В «Основных чертах социального вопроса» оно обнаруживается там, где его меньше всего можно было бы ожидать: не среди философов, теологов, художников, литераторов, университетских профессоров, завсегдатаев клубов, франтов, маменькиных сынков, всякого рода жонглеров и канатоходцев духа, но (1919!) у пролетариев. «Современное пролетарское движение нашей эпохи — как, может быть, никакое другое из подобных движений, известных в истории — является движением, возникшим из мысли»[149].
И, что особенно важно, сохраняющим верность мысли. Некий парадокс заключается в том, что «очень многие высокообразованные люди живут в противоречии с наукой, тогда как необразованный пролетарий руководствуется в своем жизнепонимании такой наукой, которой он, возможно, вовсе не обладает»[150]. Можно в дополнение к этому парадоксу поразмыслить о следующей исторической параллели: подобно тому как физически воплощенная в теле сущность Христа была окружена не высокоучеными мужами эпохи, а простыми людьми, так и эфирно являющаяся сущность Христа обращается не к высокообразованным собственникам культуры, но к пролетариям[151] — в эпоху, когда соблазненные ариманиче- ским марксизмом рабочие в Европе и мире хватались за оружие, чтобы кровавыми банями и массовой резней добиться желанного причастия, пресуществления камней в хлеб. Нельзя не воздать должное уму Аримана, который утоляет жажду знаний (голод!) пролетариев, подавая им — через Люцифера — знания в форме различных идеологий. Рудольф Штейнер: «Господствующие классы не признают себя виновниками распространения в среде пролетариата того мировоззрения, которое ныне враждебно им противостоит. Но они действительно являются его виновниками, потому что из своей собственной духовной жизни они смогли передать пролетариату только такое наследие, которое неизбежно должно быть им воспринято как идеология»[152]. Идеологией называется извращенное причастие, в котором хоть и дается обещание превратить камни в хлеб, фактически же в камни превращается хлеб.

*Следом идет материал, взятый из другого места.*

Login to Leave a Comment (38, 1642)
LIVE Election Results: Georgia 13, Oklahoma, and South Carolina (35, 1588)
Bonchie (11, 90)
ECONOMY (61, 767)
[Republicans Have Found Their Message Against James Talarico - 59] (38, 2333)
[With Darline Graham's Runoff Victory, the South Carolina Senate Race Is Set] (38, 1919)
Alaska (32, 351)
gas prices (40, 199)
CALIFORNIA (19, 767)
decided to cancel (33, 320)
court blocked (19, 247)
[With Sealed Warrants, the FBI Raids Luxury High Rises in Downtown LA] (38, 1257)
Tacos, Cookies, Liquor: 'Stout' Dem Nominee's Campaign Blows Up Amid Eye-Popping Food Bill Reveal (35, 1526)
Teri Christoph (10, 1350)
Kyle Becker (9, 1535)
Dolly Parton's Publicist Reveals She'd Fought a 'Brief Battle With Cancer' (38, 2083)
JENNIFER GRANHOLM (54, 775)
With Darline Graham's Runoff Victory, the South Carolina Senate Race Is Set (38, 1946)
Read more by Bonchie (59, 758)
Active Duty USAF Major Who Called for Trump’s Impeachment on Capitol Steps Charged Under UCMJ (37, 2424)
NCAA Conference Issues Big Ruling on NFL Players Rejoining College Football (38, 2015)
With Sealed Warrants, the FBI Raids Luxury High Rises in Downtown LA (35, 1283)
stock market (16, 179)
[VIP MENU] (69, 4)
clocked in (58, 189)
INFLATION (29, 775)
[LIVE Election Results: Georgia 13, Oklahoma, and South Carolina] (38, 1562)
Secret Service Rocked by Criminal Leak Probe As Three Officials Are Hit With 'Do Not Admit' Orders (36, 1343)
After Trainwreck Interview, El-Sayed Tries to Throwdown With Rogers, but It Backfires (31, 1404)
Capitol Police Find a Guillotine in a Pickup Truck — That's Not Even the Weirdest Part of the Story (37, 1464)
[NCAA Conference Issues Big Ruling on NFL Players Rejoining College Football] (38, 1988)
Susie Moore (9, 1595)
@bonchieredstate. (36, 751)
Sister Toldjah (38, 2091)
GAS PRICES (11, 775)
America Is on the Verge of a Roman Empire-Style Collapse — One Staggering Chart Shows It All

В маревном свете идеологии хлебный вопрос сведен к желудку, в пику к питающейся воздухом люциферической духовности, подменившей собою Христа. Мы знаем, во что (со времен Французской революции) обходилась «господствующим классам» эта подмена Христа–хозяйственника мира люциферическими играми в бисер. По религиозно–сакральному, дионисически–бесчинствующему неистовству, с которым миллионы обездоленных принимались за революционную переделку жизни, можно составить себе представление о силе духовного импульса, искоренению которого «страшный и умный дух, дух самоуничтожения и небытия, великий дух» Легенды отдал все свои силы и всё свое мастерство.